Task requirements
(a) Please copy out the stretch of the DeepSpeech pull request thread from "What is the" through "easily be installed.", substituting "user preferences" for "skill settings".
(b) Render this sentence from the DeepSpeech pull request thread in Spanish: "Using a memory-mapped model is highly recommended."

Text block
§ §
Add local DeepSpeech STT #2161

JPEWdev · 2019-06-12T02:38:31Z

Description

Adds a Speech to Text backend that directly interfaces with the
deepspeech streaming API.

How to test

Edit mycroft.conf to use a local deepspeech server (a DeepSpeech model will need to be downloaded). For example:

{
  "stt": {
    "module": "deepspeech",
    "deepspeech": {
      "model": "/home/jwatt/DeepSpeech/models/output_graph.pbmm",
      "alphabet": "/home/jwatt/DeepSpeech/models/alphabet.txt",
      "lm": "/home/jwatt/DeepSpeech/models/lm.binary",
      "trie": "/home/jwatt/DeepSpeech/models/trie"
    }
}

Using a memory-mapped model is highly recommended.

Contributor license agreement signed?

Yes

pep8speaks · 2019-06-12T02:38:33Z

Hello @JPEWdev! Thanks for updating this PR. We checked the lines you've touched for PEP 8 issues, and found:

There are currently no PEP 8 issues detected in this Pull Request. Cheers! 🍻

Comment last updated at 2019-06-12 03:08:15 UTC

Adds a Speech to Text backend that directly interface with the deepspeech streaming API.

forslund · 2019-06-12T06:23:30Z

Hi @JPEWdev Thanks for this. However I'm of the opinion that the STT shouldn't be part of mycroft-core like this. I think it's better if a server or STT is setup outside of core and a stream or socket is used to send the data over. This helps with packaging (package size and build-time, possible conflicts between module versions, possibly inflating memory footprint despite not using the module) and keeps mycroft-core more of a "hub" software.

What is the main benefits with a direct implementation in core like this compared with a local deepspeech server which is streamed to?

This is definitely open for discussion, as stated above this is my opinion and @pendrods, @davidwagnerkc and @Ruthvicp may have other thoughts on the matter.

I can see a couple of different approaches as alternatives:

A skill that sets up a deepspeech server and changes the config to use the Streaming deepspeech STT, model and parameters could be selected using skill settings
A plugin system where a python module (from github or pypi) can be defined as a STT (I showed a simple version of this for TTS last year), it would functionally work like this one but the requirements wouldn't need to be included in the mycroft-core package but can easily be installed.

forslund · 2019-06-12T07:01:16Z

Update: The build time is only increased by 50% to ~30 Minutes so that's not too bad and the additional dependencies only increases the package size with only 10 MB so that's not too big of a deal. I however do think it's better to keep deepspeech separate from mycroft-core from an organizational point of view.

Again, this is only my opinion and this is no big issue practically since we can keep the models outside of the core package.

Edit: The package showed some warnings regarding to libdeepspeech.so so I'm going to do a verify of the install.

forslund · 2019-06-12T10:04:01Z

Hmm, did a proper testing and it seems there's something missing when packaged for the mark-1:

    import deepspeech
  File "/opt/venvs/mycroft-core/lib/python3.4/site-packages/deepspeech/__init__.py", line 4, in <module>
    from deepspeech.impl import AudioToInputVector as audioToInputVector
  File "/opt/venvs/mycroft-core/lib/python3.4/site-packages/deepspeech/impl.py", line 17, in <module>
    _impl = swig_import_helper()
§ §
Record set
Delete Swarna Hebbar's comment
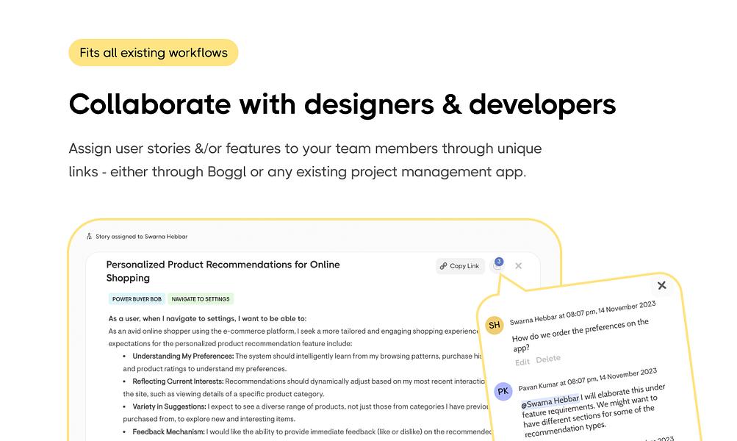 tap(548, 359)
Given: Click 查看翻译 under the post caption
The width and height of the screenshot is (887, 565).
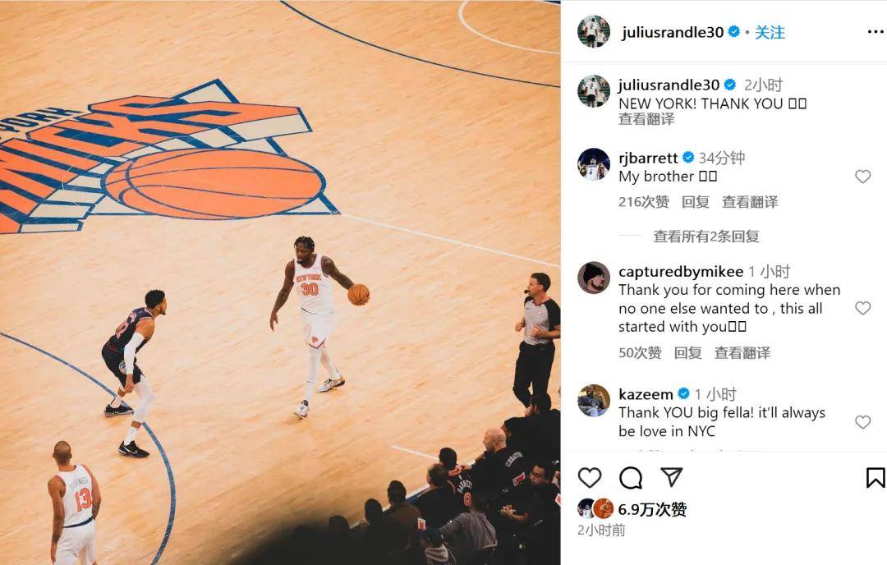Looking at the screenshot, I should (646, 119).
§ §
Solutions to the exercise
(a)
What is the main benefits with a direct implementation in core like this compared with a local deepspeech server which is streamed to?

This is definitely open for discussion, as stated above this is my opinion and @pendrods, @davidwagnerkc and @Ruthvicp may have other thoughts on the matter.

I can see a couple of different approaches as alternatives:

A skill that sets up a deepspeech server and changes the config to use the Streaming deepspeech STT, model and parameters could be selected using user preferences
A plugin system where a python module (from github or pypi) can be defined as a STT (I showed a simple version of this for TTS last year), it would functionally work like this one but the requirements wouldn't need to be included in the mycroft-core package but can easily be installed.

(b) Se recomienda encarecidamente usar un modelo mapeado en memoria.